James Williams, president of Engage Cuba, said, from his personal experience, the Cuban people are hungry for a relationship with the United States.
Williams, who is based in Washington, D.C., said he has not only fallen in love with Cuba, but her people as well. By bringing trade to Cuba, Williams said he feels the landscape of Cuba could change for the better.
“We know it’s going to change,” he said. “We’re now at a question of when, not if. You have so few chances in your life to do something good. It just grabs your heart.”
Williams said he has seen a large bipartisan effort on relations with Cuba and feels both sides are looking forward to ending the embargo.
He noted “deep red states like Mississippi” that voted for Trump did so with the expectation that he would reduce government overregulation.
“Ending the embargo is certainly a great place to start and something they would highly support,” Williams said.
Opening up relations with Cuba would not only lead to business opportunities but academic opportunities as well, Espy said.
Faculty from Alcorn State University also joined Espy on the June trip with the hopes of establishing a relationship between the Mississippi university and the Agricultural University of Havana.
“I was very impressed with the outcome of that meeting,” Espy said. “Mississippi has great expectations of what could happen with normalized trade in Cuba.”
Hayes Dent, of Yazoo City and an Engage Cuba board member, said he feels Mississippi farmers, specifically rice farmers, could largely benefit from free trade with Cuba.
Dent noted that Vietnam is the current rice supplier to Cuba. Vietnam is located almost 10,000 miles from Cuba. The Mississippi Gulf Coast is just 650 miles from Havana.
“What is wrong with this picture?” Dent said. “If you want to be consistent and you want to help grow the Mississippi economy, then who in the world wouldn’t be for this?”
Regarding Trump’s tweet, Dent said he feels dialogue and engagement are the best way to break down barriers.
“If you want to look at the Cuban trade embargo for all these years, Fidel Castro died an old man of 90 years old.
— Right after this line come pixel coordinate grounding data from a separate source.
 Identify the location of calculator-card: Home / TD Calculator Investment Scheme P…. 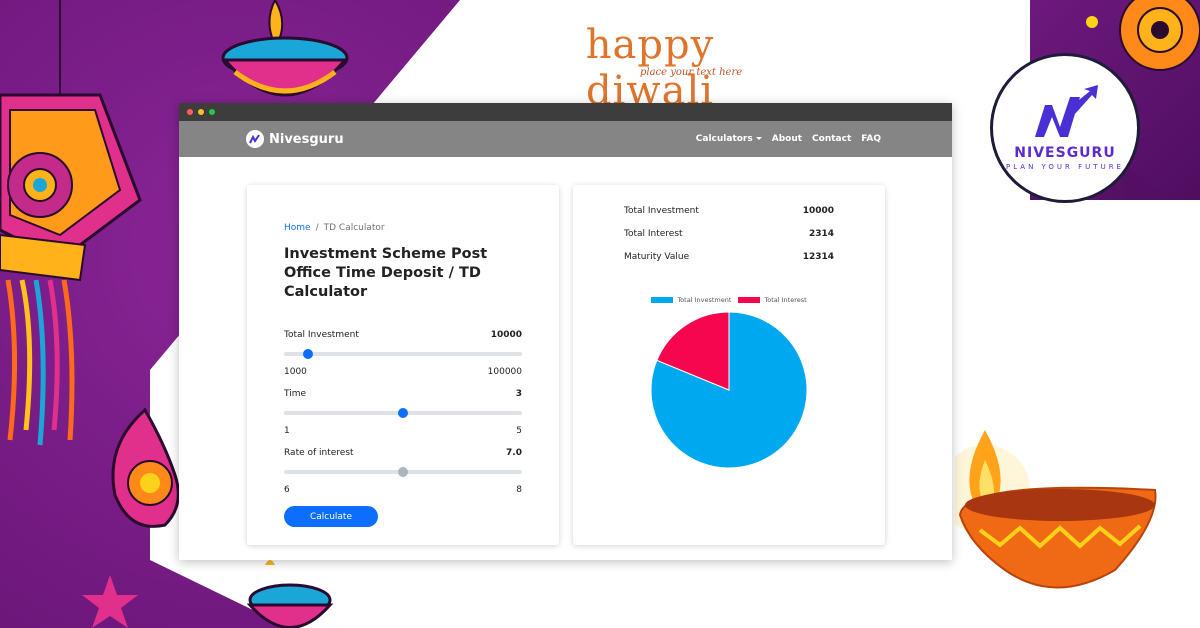
(403, 365).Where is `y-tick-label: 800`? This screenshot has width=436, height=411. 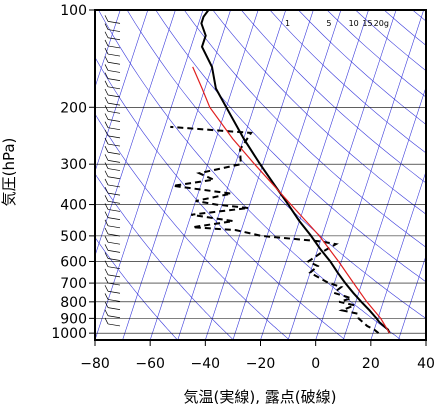 y-tick-label: 800 is located at coordinates (74, 303).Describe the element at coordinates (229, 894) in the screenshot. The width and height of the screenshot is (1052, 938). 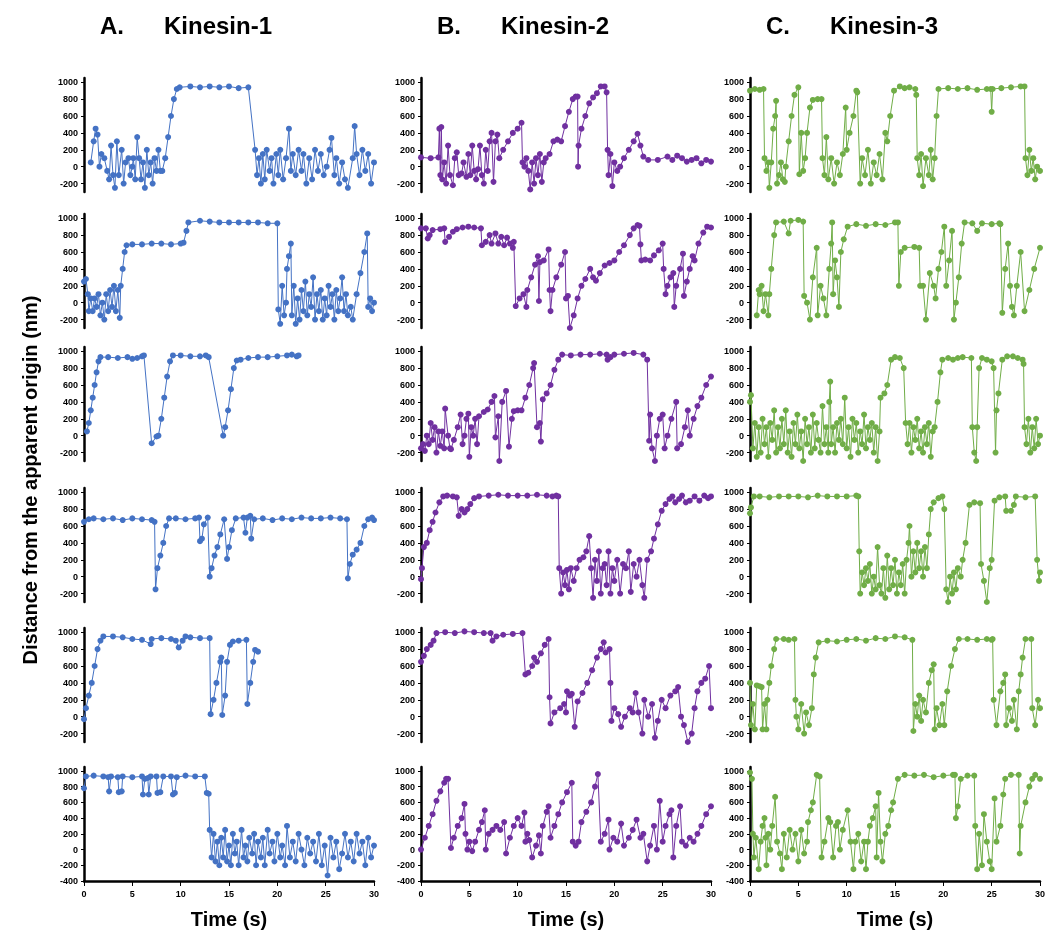
I see `x-tick-label: 15` at that location.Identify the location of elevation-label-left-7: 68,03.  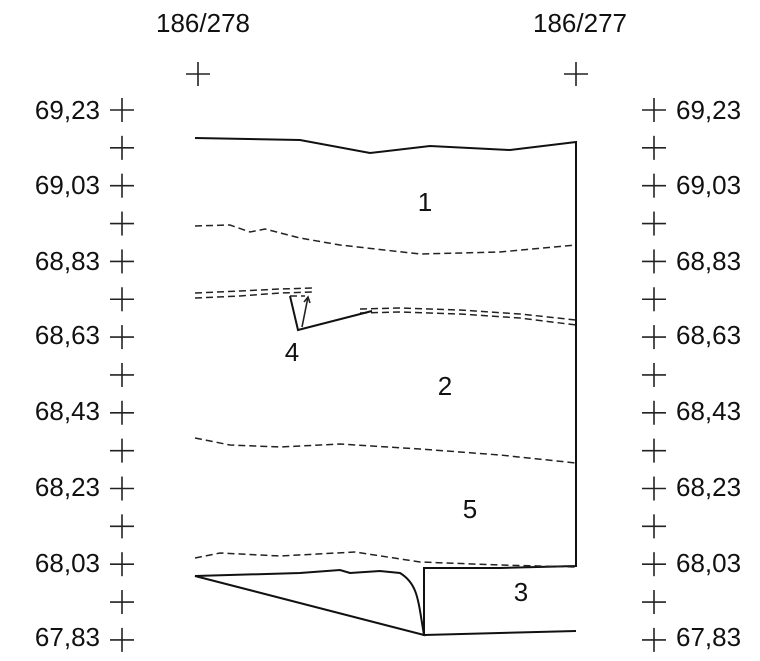
(68, 563).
It certainly had no impact on him and his brother Raul’s control of this county,” he said. “Trump seems interested in tangible results. The best way to do that is to engage people, that’s what gets tangible results. Trade opens those kinds of doors. Do that through trade, travel and cultural exchanges.”
Not everyone on the Engage Cuba board is convinced, however. Board member John Winstead, who works with the Mississippi Department of Agriculture and Commerce, said he’s curious to see how the nuts and bolts of a trade agreement would work.
“There are some opportunities in Cuba but I’m not for supporting another country,” Winstead said. “They would like to have our products but nobody has come up with a way they’re going to pay. Who’s going to pay for the goods and services they’re going to get from us?”
On the Mississippi Gulf Coast, the option is opening for exporting to Cuba, according to Kimberly Anguillard, media and marketing manager at the Port of Gulfport.
“At this time, we do not have a trade route between the Port of Gulfport and Cuba but we are discussing possibilities within one of our current tenants to export goods from Mississippi,” Anguillard said. “We would hope that the port could play a major role in any trade ties with Cuba in the future, allowing us to promote change in the country while also helping Mississippi farmers and businesses.”
Dent said he’s confident trade is imminent between the U.S. and Cuba.
“This is going to happen,” he said. “It may be delayed again under a Trump presidency or maybe it won't be, but this is something that’s’ inevitably going to happen because it’s the right thing for America to do this.”